PROVIDED DATA.

━━━━━━

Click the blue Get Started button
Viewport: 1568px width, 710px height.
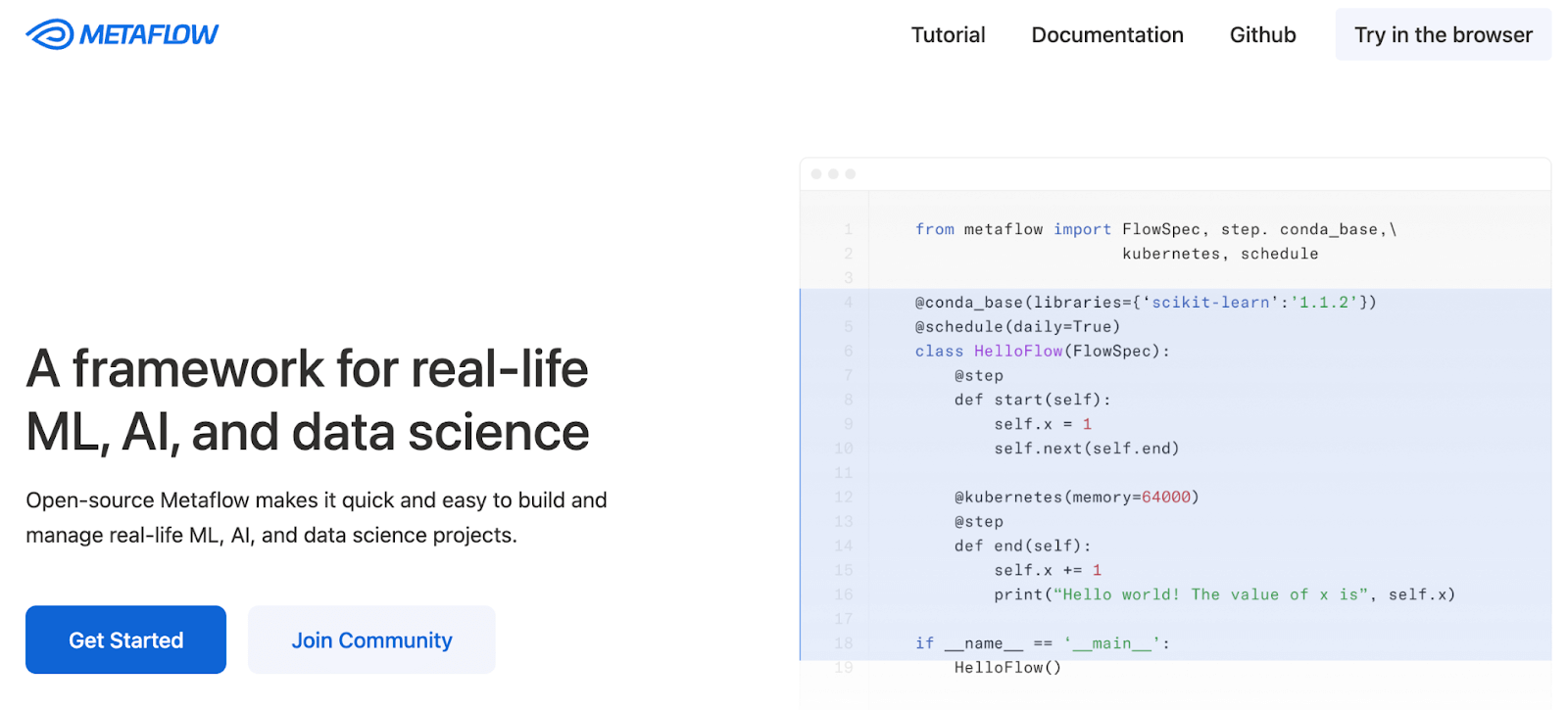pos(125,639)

━━━━━━

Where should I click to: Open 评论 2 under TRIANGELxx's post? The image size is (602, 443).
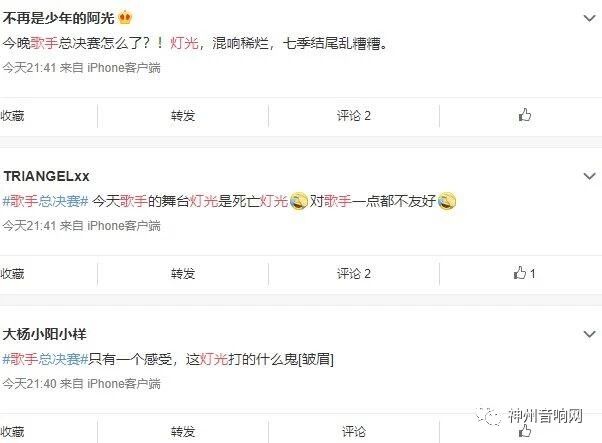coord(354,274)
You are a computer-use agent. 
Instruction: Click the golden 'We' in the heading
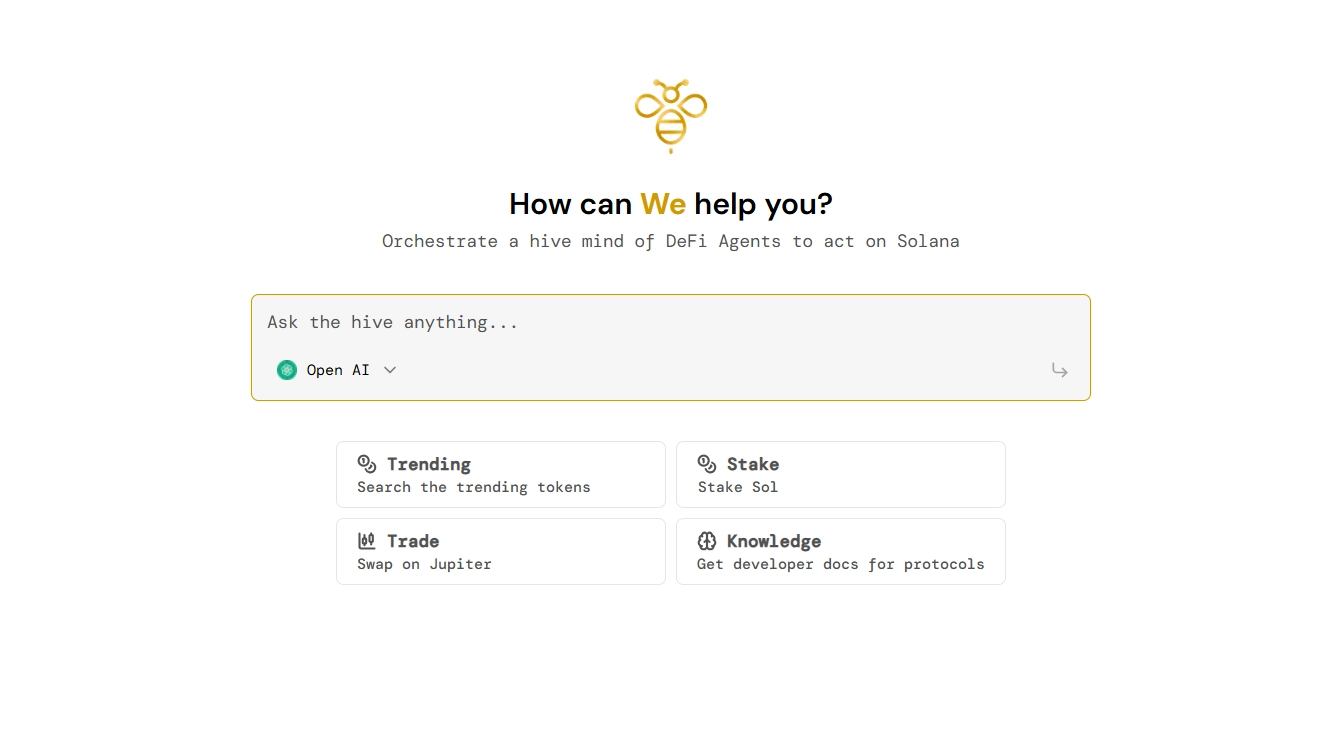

━━━━━━

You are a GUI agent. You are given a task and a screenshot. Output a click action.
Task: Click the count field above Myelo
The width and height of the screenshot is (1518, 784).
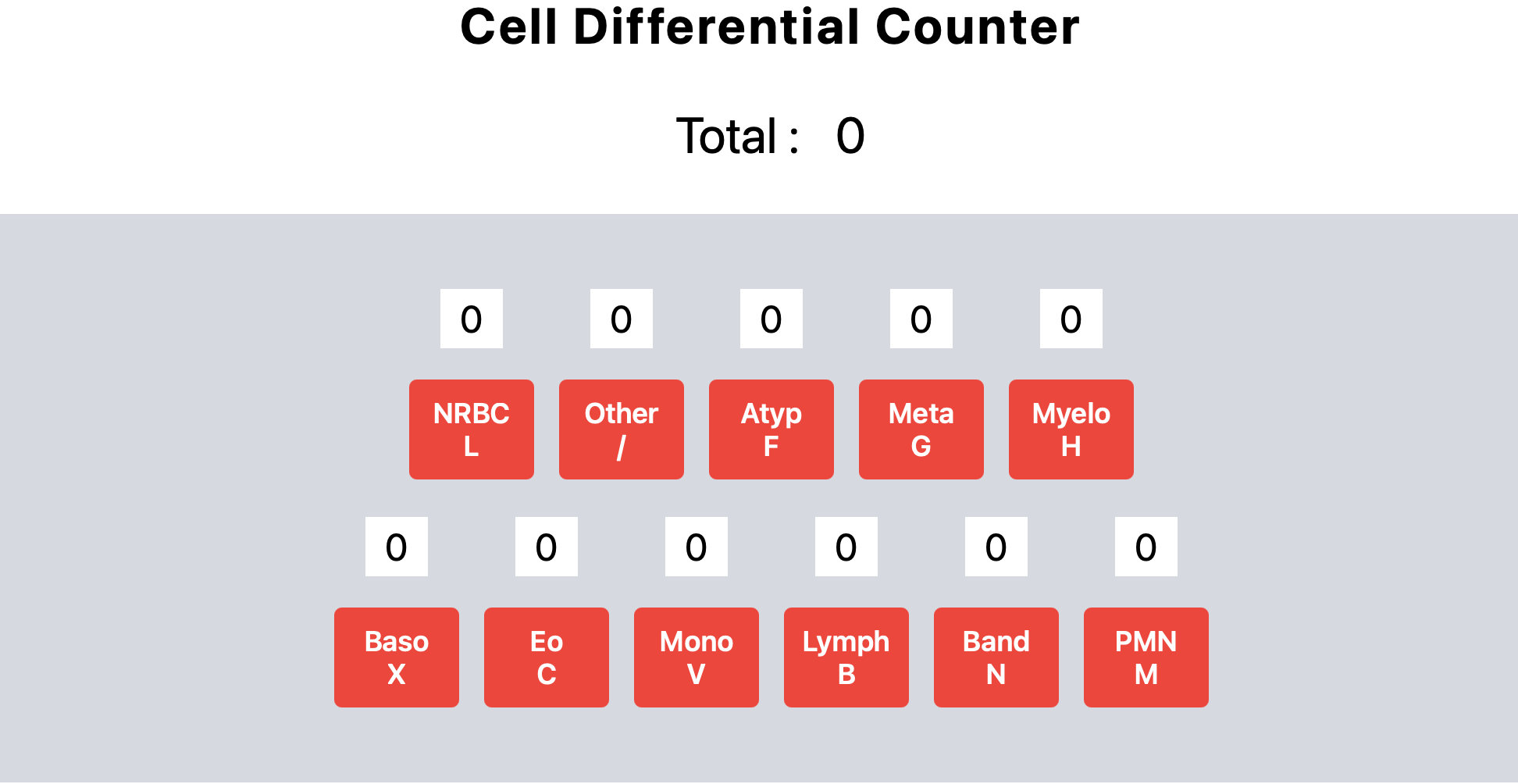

━━━━━━

WORK TASK.
Look for the string "agent" in the listing above and copy every line holding it.

SOLUTION FOR THIS TASK.
You are a computer-use agent. 
You are a GUI agent. You are given a task and a screenshot. Output a click action.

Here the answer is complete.